Public input will help ensure broader, more inclusive stories at Canada’s heritage places
OTTAWA – Parks Canada places belong to all Canadians and tell the stories of who we are, including the history, cultures, and contributions of Indigenous peoples.
Today, Minister of Environment and Climate Change and Minister responsible for Parks Canada, Catherine McKenna, invited Canadians to share their views on Parks Canada’s draft Framework for History and Commemoration: National Historic Sites System Plan 2019.
Parks Canada is seeking to tell broader, more inclusive stories in the places that it manages. In support of this goal, the Framework proposes a new comprehensive and engaging approach to presenting Canada’s history through diverse, wide-ranging and sometimes complex perspectives, including the difficult periods of our past. In particular, it will ensure that the history and voices of Indigenous peoples are incorporated at heritage places.
In addition, the Framework for History and Commemoration will support the work of Parks Canada and the Historic Sites and Monuments Board of Canada (HSMBC) in designating places, persons, and events of national historic significance. The Framework also outlines the HSMBC’s approach for the careful review of existing national historic designations.
Parks Canada undertakes meaningful consultation and ensures that partners, Indigenous groups and other stakeholders, as well as all Canadians have opportunities to influence and contribute to Parks Canada’s priorities and direction.

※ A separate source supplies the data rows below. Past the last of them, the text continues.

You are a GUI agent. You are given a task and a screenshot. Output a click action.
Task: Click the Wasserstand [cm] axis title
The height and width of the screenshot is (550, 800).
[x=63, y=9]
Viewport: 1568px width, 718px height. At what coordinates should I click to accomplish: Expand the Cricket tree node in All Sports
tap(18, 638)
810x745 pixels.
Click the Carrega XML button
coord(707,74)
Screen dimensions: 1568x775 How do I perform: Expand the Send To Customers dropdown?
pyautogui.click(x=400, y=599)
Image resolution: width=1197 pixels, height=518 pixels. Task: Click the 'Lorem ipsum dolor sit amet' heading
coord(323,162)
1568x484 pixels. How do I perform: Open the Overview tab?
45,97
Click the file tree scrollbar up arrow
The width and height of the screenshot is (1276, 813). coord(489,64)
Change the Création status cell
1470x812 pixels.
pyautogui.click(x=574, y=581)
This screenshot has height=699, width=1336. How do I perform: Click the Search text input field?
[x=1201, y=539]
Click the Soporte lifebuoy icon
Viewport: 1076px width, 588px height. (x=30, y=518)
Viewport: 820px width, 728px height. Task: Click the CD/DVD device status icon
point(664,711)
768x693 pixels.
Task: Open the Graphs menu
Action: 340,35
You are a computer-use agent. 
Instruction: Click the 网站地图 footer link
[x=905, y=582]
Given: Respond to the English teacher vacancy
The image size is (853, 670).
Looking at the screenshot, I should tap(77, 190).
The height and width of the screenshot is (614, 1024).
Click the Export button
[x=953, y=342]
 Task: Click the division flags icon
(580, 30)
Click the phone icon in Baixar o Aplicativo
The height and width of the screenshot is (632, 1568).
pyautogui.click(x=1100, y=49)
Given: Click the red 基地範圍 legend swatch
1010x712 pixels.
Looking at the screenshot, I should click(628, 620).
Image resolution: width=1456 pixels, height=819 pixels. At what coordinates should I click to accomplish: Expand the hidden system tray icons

Canadians are encouraged to help shape the future of Parks Canada’s heritage places by sharing their thoughts on the draft Framework for History and Commemoration by April 14, 2019 by visiting: https://www.pc.gc.ca/en/lhn-nhs/plan/consultation.
“The Government of Canada is committed to connecting Canadians to the significant people, places and events that have shaped our country’s rich and varied history, including the histories and cultures of Indigenous peoples. The Framework will guide the way history is shared at Parks Canada places for years to come. I encourage everyone to get involved in this important discussion and help shape the future of Canada’s heritage places.”
The Honourable Catherine McKenna,
Minister of Environment and Climate Change and Minister responsible for Parks Canada
- Parks Canada’s previous National Historic Sites System Plan was implemented in 2000.
- Parks Canada manages one of the finest and most extensive systems of protected natural and cultural heritage areas in the world. The system protects a vast network of natural and heritage places that include 46 national parks, 171 national historic sites, four national marine conservation areas, and one national urban park.
- Created in 1919, the Historic Sites and Monuments Board of Canada advises the Minister of Environment and Climate Change regarding the national historic significance of places, people and events that have contributed to Canada’s history. Together with Parks Canada, the Board ensures that subjects of national historic significance are recognized and these important stories are shared with Canadians.